Set problem A: Reproduce the rows from the line containing "Select the uPVC" through the last row, inclusive, with every instance of "screenshot" changed to "screen capture" and nothing else altered. Omit the pictures from your version.

Source:
Racists in our midst? Without doubt Winston Peters has won first place in the "racist we all love to hate" category. No right-thinking, liberal-minded person would embrace his philosophies. Even his deputy, Peter Brown, landed in hot water over his comments that Enoch Powell had been right in his warnings on immigration levels.
In the subsequent fallout Brown defended himself by saying his argument on immigration was about numbers of immigrants and not about the races involved. It seems a thin disguise to say it's just about the numbers - of course it's not. But use any other vehicle to try to open discussion on the topic and you're automatically branded a racist.
What is really alarming here is not whether Peters and his party are racists but how impossible it has become to even discuss the subject of racism in our country without bringing down a cacophony of protest.
Instead of reasoned debate we get, on the one hand, protests on the steps of Parliament, and on the other, overblown political rhetoric, with both groups obscuring the real issues by tossing round media-catching words like Hitler and Ku Klux Klan.
But like it or not, Peters is in tune with international dialogue on immigration and multiculturalism and he may just presage for New Zealand the kind of future that countries such as Denmark are now rueing.
Considered for years to be a model of ethnic acceptance, the Danes lauded multiculturalism. Now they're not so sure. Five per cent of their population are recent immigrants but they consume upwards of 40 per cent of welfare spending. Then there are the escalating gang-rape statistics, almost entirely fuelled by Muslim men and European victims. Australia and France are suffering the same trends.
But it's in Norway where the debate on the downsides of embracing multiculturalism is most active. Muslim men make up the majority of the country's convicted rapists, while almost all their female victims are non-Muslim.
A professor at the University of Oslo has called on Norwegian women to take their share of responsibility for rape because their manner of dress was inappropriate for Muslim men.
This bending of established cultural sensibility to accommodate new customs may be laudable and necessary, but how far do we go in accepting the practices of other cultures? Recently in the United States the Council on American-Islamic Relations objected to the prosecution of two men in Chicago for the "honour killing" of their cousin on the grounds of "ethnic and religious stereotyping". Or how about suttee? Or forced marriage? Or female circumcision?
Sure, those are the extreme ends of multiculturalism. But if we're not even willing to talk about the fundamental issues, the building blocks of creating a more multicultural society, how can we begin to formulate a response to issues that will inevitably come with that blending?

Information shown:
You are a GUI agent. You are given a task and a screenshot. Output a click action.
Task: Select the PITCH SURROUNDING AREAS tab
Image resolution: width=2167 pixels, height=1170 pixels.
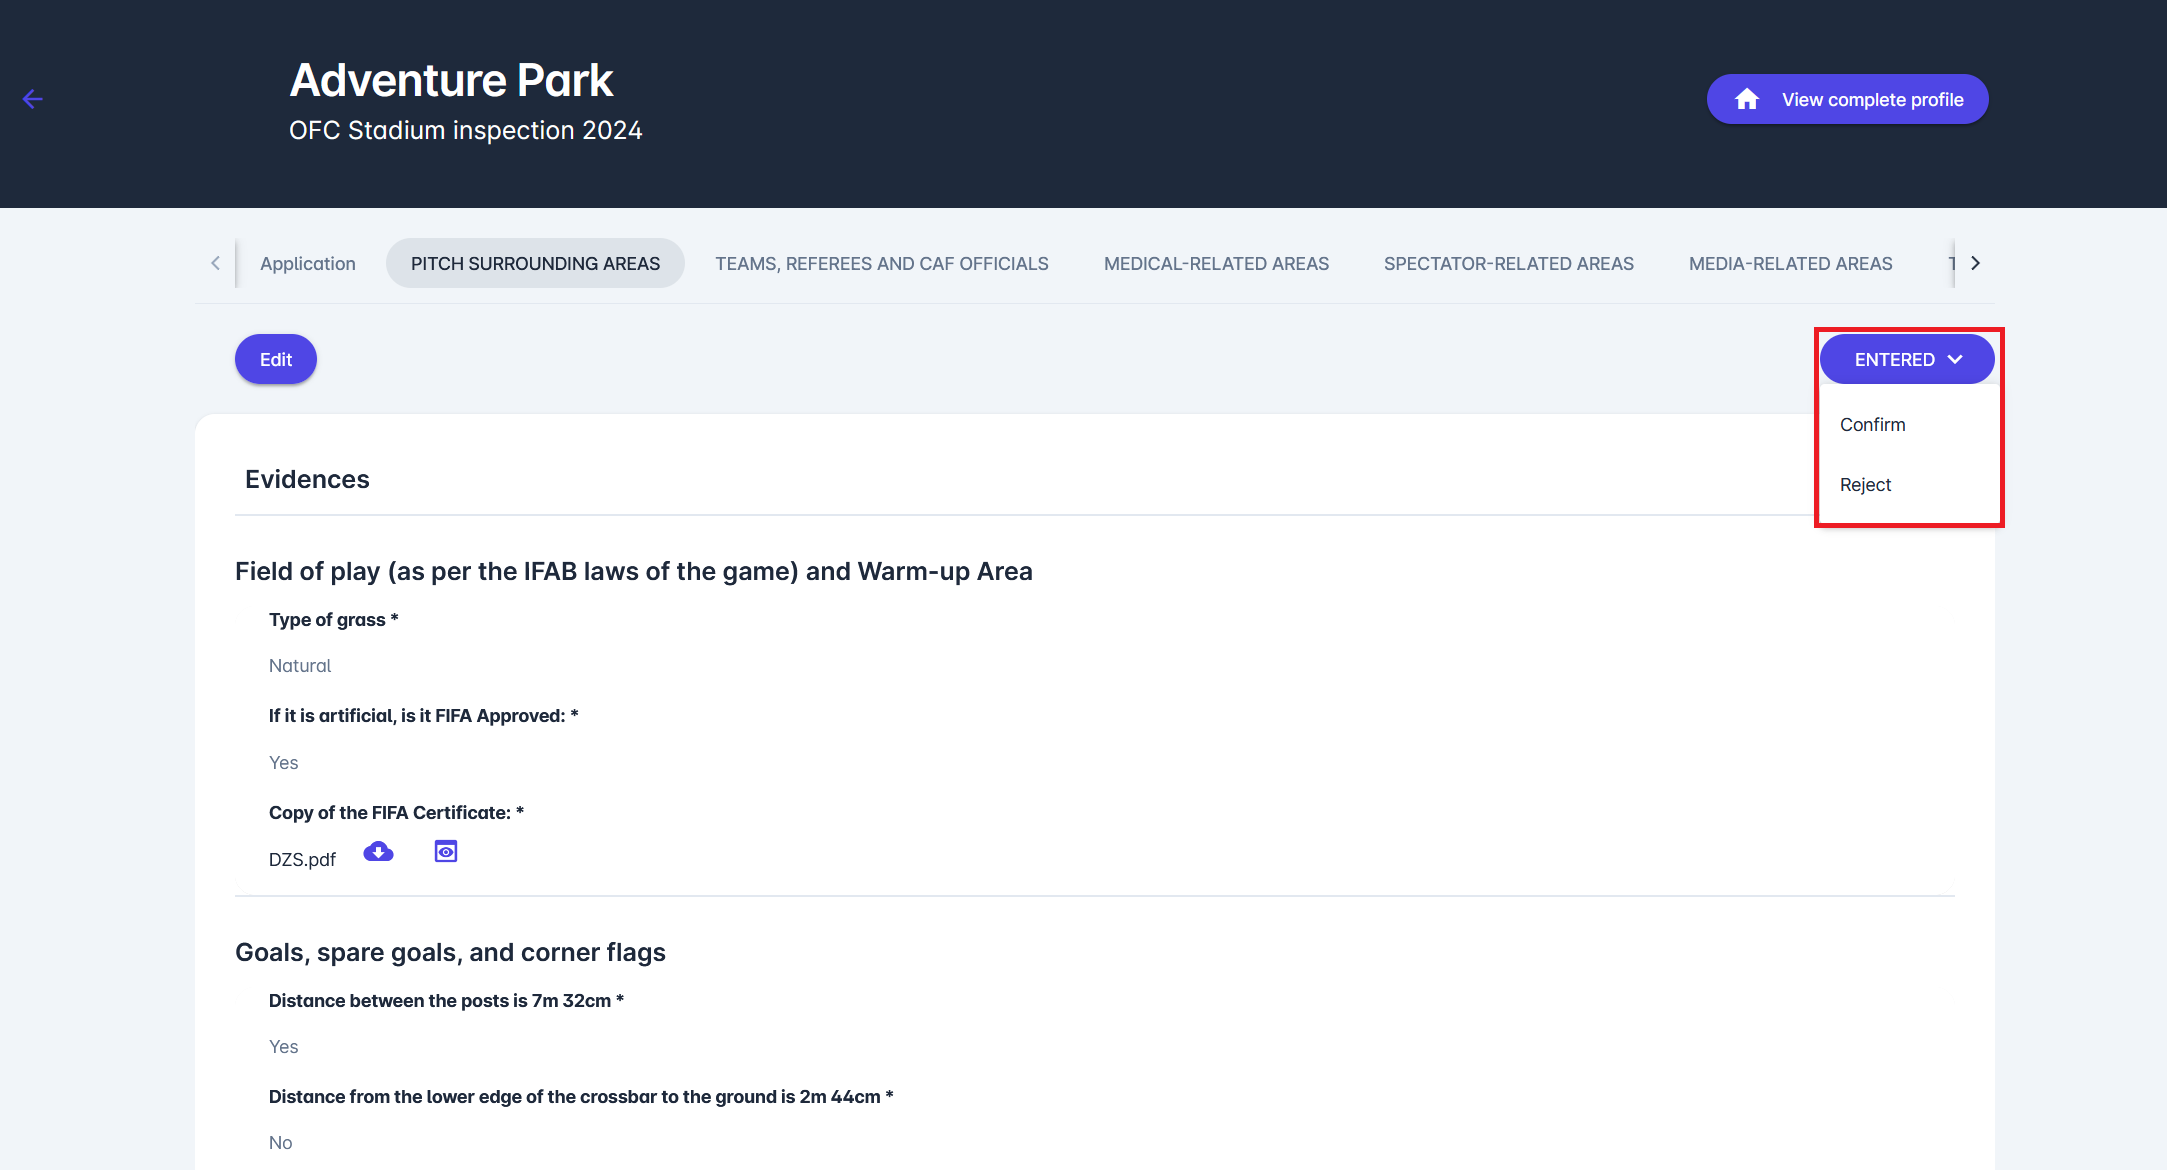pos(535,264)
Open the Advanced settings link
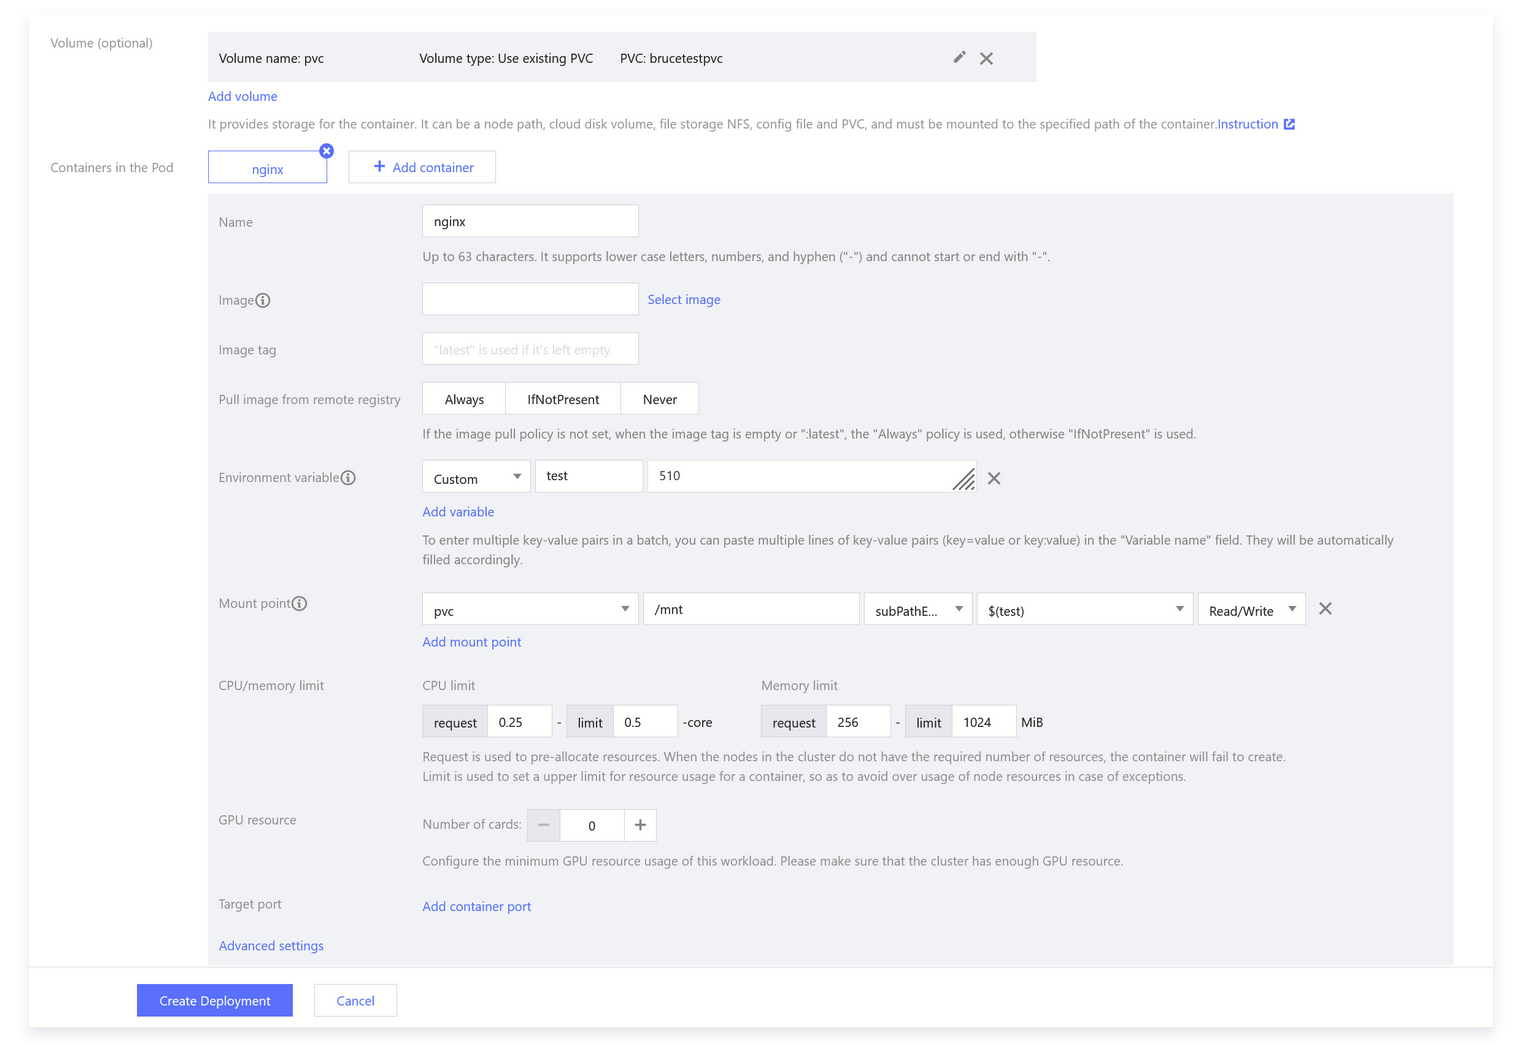1525x1048 pixels. [271, 946]
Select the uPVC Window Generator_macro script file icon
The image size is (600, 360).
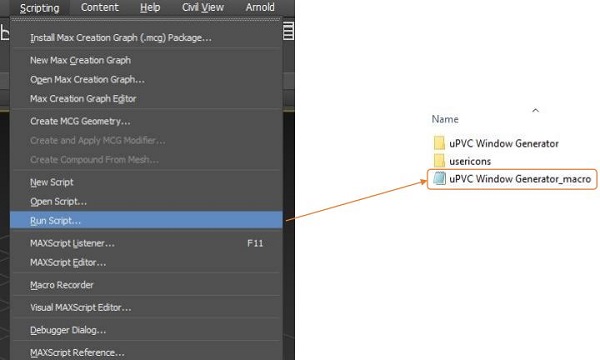point(439,178)
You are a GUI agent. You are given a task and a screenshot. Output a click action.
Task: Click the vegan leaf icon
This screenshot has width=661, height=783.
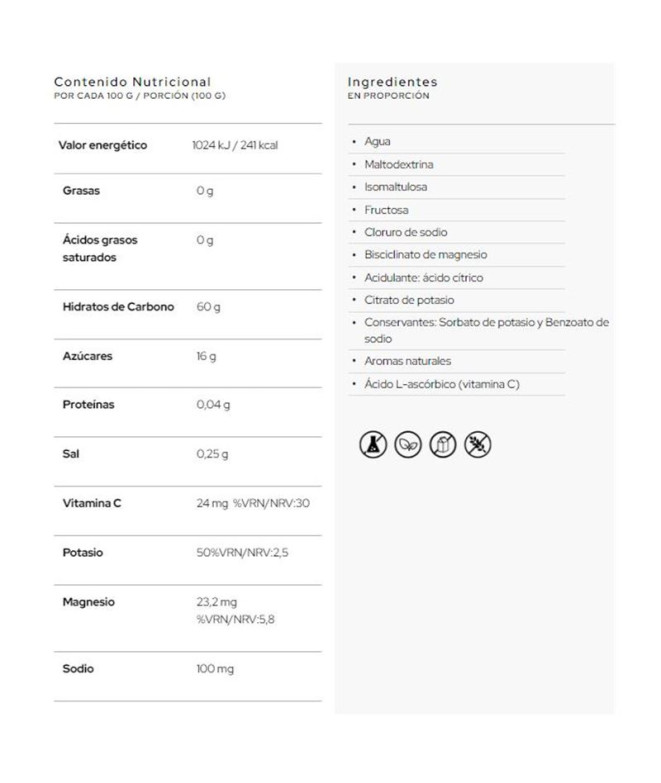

Set problem B: According to the opinion piece on multiculturalism, what share of welfare spending do recent immigrants in Denmark consume?

Written reply A:
Select the uPVC Window Generator_macro script file icon
The image size is (600, 360).
point(439,178)
You are a GUI agent. You are given a task and a screen capture. Output a click action.
Task: Click the vegan leaf icon
This screen capture has width=661, height=783.

Written reply B: Upwards of 40 percent.